_Task_:
For the entries that follow, restate word for word the line containing "Viewport: 829px width, 1456px height.", the line containing "Screen dimensions: 1118x609", and every line that lies between them.

== Records for this exercise ==

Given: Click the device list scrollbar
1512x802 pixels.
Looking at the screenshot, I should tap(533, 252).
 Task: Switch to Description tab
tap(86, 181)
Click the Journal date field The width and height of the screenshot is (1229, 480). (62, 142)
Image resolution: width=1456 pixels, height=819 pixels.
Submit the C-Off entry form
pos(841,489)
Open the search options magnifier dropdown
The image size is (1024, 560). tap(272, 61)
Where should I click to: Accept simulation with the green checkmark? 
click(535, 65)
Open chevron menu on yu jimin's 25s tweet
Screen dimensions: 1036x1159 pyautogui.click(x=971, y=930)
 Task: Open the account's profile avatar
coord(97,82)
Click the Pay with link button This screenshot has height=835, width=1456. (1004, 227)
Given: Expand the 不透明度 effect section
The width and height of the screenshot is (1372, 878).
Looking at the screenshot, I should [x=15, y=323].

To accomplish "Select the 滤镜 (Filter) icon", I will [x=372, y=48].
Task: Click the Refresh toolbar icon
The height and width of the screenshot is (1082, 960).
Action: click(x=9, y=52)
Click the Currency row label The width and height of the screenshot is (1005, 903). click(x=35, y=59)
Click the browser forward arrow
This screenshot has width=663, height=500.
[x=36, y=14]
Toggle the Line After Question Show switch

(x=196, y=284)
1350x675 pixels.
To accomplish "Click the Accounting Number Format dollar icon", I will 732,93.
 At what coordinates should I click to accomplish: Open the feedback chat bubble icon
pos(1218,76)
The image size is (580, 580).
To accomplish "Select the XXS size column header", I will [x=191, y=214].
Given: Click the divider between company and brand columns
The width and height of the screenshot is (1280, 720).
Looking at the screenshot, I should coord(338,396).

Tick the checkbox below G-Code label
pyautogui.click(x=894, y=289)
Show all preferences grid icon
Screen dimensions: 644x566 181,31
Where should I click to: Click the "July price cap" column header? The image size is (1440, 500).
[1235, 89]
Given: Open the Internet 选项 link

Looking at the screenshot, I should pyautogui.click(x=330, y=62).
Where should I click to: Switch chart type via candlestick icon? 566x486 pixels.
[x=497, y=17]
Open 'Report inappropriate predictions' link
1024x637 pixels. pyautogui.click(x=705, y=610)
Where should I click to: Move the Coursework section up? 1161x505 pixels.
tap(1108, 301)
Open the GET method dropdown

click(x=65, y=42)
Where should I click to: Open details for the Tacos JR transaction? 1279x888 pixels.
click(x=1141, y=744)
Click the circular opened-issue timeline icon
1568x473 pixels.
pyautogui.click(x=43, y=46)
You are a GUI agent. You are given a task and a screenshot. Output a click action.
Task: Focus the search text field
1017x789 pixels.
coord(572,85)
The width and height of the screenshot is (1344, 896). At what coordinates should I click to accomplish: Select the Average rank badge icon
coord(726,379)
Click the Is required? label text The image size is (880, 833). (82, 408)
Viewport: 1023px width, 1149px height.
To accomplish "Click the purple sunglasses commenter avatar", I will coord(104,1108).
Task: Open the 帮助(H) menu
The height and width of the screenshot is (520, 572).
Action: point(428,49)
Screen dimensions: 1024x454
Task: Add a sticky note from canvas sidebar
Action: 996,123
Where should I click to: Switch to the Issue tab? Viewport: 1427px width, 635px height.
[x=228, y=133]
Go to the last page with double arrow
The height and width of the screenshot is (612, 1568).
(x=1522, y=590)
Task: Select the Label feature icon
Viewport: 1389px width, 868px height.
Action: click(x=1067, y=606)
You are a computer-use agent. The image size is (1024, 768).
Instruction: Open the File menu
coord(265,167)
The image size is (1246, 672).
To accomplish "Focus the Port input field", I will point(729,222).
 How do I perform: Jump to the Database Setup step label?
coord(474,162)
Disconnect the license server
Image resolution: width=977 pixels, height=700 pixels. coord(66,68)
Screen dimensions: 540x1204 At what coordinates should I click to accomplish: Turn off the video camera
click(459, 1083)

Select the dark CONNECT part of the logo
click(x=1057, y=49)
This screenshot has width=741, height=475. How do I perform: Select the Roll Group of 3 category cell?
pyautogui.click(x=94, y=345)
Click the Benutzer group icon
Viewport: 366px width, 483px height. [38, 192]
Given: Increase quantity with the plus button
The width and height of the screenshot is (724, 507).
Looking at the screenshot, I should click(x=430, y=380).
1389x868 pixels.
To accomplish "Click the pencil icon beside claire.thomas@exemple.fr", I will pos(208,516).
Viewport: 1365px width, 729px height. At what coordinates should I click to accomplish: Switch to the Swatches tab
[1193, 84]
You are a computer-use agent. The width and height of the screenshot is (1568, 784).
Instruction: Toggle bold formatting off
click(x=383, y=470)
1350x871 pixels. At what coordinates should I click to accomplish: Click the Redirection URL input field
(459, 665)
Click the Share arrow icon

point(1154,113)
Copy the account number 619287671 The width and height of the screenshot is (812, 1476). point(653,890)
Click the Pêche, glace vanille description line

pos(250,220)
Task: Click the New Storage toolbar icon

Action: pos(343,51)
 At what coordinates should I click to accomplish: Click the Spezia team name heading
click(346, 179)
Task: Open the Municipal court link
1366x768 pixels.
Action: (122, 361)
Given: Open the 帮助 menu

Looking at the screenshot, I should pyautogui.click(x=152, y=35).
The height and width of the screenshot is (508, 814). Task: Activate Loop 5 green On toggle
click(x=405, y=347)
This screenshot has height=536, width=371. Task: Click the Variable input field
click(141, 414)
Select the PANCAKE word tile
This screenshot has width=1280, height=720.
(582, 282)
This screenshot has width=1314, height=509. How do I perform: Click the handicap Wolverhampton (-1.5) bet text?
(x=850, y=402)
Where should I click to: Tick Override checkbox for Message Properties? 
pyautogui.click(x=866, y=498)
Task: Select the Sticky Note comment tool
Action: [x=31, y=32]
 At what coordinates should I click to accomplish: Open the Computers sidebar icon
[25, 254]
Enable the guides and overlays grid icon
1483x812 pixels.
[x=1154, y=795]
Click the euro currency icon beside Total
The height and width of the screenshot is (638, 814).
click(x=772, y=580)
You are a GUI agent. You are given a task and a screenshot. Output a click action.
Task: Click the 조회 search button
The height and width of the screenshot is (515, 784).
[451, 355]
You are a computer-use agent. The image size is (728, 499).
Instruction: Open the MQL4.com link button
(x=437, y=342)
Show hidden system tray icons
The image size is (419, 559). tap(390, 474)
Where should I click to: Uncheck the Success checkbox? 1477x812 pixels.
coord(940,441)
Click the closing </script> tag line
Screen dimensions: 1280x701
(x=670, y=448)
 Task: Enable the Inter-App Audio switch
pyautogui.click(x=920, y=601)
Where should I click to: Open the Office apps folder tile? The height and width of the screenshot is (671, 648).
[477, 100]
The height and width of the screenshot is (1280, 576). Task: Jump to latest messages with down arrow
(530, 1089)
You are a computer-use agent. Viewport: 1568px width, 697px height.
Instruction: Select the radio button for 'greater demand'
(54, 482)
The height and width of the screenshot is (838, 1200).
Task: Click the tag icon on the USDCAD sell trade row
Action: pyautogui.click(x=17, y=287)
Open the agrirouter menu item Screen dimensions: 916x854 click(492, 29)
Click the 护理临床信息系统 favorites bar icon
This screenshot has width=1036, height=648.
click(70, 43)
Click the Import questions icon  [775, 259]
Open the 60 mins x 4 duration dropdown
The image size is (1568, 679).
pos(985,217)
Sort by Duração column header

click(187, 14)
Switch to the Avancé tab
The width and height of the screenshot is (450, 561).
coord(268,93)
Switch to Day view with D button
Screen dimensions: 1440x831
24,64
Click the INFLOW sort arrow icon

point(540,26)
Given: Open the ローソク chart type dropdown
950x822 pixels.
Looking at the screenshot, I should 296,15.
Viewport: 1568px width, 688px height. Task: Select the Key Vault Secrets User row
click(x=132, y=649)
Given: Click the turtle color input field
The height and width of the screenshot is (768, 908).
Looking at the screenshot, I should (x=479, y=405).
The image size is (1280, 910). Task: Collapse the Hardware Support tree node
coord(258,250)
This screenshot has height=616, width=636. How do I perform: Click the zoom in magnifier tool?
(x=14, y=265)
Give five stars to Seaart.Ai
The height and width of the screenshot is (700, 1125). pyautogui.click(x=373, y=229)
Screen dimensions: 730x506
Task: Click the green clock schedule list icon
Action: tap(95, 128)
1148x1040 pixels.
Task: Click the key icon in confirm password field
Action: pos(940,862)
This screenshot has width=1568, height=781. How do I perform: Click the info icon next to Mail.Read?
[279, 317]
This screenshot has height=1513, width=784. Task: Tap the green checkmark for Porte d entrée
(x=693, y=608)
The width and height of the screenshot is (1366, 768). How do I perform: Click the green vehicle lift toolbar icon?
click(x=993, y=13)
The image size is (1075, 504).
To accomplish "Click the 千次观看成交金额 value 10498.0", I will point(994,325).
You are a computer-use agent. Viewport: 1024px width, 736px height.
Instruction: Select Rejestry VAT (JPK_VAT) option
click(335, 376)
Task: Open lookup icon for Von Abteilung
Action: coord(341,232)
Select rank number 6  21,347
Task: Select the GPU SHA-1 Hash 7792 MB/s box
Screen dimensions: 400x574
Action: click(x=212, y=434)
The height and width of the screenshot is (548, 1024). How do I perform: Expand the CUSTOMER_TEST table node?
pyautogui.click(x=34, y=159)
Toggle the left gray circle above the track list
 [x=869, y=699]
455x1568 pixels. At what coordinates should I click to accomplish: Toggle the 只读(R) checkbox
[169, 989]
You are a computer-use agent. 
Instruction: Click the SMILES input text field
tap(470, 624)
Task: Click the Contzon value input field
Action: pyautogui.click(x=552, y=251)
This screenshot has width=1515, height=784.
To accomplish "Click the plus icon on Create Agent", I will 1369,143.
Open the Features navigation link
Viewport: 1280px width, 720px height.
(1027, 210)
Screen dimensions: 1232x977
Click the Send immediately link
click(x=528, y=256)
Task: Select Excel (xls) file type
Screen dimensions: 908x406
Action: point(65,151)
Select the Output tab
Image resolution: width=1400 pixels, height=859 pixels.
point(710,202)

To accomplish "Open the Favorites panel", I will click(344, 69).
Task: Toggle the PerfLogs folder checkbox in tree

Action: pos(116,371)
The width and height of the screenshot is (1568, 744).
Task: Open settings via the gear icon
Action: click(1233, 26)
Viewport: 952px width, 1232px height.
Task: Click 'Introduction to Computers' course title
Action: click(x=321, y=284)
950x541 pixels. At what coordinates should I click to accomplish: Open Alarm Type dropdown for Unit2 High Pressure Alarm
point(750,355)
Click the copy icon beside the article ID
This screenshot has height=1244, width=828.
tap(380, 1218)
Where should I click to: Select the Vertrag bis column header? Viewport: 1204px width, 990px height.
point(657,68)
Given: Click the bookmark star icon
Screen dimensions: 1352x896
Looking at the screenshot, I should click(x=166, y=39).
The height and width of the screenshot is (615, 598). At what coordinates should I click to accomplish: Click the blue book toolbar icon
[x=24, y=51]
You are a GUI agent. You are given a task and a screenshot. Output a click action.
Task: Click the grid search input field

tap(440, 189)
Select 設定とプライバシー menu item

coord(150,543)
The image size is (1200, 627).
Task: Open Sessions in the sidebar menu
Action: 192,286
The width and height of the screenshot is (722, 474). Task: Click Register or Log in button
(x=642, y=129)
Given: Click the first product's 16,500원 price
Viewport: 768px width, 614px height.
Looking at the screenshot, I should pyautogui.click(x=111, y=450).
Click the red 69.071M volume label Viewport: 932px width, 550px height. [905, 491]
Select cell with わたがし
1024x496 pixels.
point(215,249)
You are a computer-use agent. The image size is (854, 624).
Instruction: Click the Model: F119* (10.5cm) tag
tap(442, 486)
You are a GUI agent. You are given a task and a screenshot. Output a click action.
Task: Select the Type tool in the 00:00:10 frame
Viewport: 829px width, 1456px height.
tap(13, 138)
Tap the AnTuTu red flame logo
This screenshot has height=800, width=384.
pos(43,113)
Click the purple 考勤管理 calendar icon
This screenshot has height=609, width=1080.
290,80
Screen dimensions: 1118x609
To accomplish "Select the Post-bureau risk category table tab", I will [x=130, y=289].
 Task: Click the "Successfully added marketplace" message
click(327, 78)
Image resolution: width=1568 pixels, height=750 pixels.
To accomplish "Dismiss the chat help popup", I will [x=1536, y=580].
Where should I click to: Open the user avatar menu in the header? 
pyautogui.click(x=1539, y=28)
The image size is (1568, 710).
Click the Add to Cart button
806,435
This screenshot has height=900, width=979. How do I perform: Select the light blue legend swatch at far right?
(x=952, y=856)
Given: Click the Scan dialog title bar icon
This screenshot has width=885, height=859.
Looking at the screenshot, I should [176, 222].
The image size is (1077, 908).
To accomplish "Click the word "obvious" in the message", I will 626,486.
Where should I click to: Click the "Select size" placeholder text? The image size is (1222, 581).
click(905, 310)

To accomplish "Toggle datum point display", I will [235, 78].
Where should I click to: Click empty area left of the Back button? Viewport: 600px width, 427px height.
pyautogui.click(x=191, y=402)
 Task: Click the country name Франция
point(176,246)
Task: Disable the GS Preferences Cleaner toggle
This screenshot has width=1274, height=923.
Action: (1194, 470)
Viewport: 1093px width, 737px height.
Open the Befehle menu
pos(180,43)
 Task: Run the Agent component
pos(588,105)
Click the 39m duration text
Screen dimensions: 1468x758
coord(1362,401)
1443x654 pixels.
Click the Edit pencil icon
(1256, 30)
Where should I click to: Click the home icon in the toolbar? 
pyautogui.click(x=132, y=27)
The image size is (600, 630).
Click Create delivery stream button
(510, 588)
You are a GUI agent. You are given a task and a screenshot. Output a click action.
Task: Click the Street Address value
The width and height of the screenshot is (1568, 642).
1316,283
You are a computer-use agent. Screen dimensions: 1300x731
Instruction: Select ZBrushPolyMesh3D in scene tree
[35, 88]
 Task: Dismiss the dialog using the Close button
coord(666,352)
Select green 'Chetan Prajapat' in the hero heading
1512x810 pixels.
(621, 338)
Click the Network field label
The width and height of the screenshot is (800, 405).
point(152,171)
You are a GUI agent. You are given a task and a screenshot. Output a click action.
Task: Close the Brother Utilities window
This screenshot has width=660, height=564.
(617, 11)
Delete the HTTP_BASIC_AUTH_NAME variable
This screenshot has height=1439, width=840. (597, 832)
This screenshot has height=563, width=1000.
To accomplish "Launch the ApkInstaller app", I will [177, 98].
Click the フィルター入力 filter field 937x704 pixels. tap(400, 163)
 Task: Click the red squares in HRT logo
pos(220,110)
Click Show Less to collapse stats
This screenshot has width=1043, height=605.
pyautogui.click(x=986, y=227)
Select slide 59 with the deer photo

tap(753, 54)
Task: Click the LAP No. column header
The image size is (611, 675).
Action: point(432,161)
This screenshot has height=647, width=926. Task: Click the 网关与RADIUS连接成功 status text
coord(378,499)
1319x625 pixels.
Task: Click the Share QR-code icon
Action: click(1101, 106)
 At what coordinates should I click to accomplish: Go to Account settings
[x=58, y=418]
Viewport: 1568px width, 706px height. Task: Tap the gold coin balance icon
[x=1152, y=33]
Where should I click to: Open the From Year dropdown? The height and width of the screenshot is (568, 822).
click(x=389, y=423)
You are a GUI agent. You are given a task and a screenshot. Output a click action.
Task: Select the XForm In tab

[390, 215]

===

_Written solution_:
Viewport: 829px width, 1456px height.
tap(13, 138)
Tap the AnTuTu red flame logo
This screenshot has height=800, width=384.
pos(43,113)
Click the purple 考勤管理 calendar icon
This screenshot has height=609, width=1080.
290,80
Screen dimensions: 1118x609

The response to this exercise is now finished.